(Exercise input):
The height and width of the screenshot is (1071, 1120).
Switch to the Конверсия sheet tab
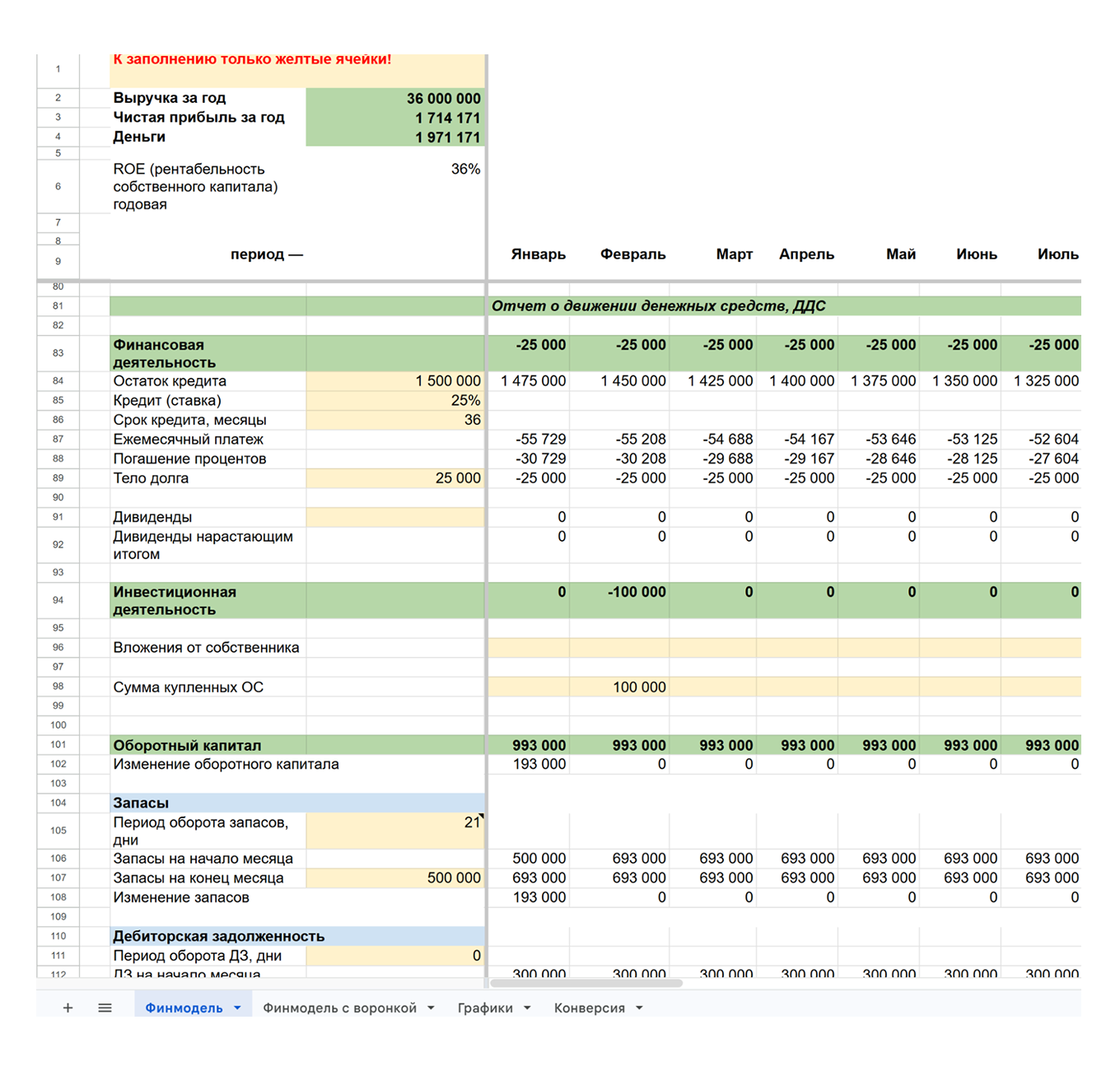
...
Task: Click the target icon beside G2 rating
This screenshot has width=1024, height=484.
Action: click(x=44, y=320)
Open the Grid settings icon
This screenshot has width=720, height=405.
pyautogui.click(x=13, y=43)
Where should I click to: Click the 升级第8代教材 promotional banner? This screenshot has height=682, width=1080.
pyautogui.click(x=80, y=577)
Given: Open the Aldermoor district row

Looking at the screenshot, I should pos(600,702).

(Task description):
The string "icon" may occur in the listing; show every line where it does.

(Finished task):
Task: Click the target icon beside G2 rating
Open the Grid settings icon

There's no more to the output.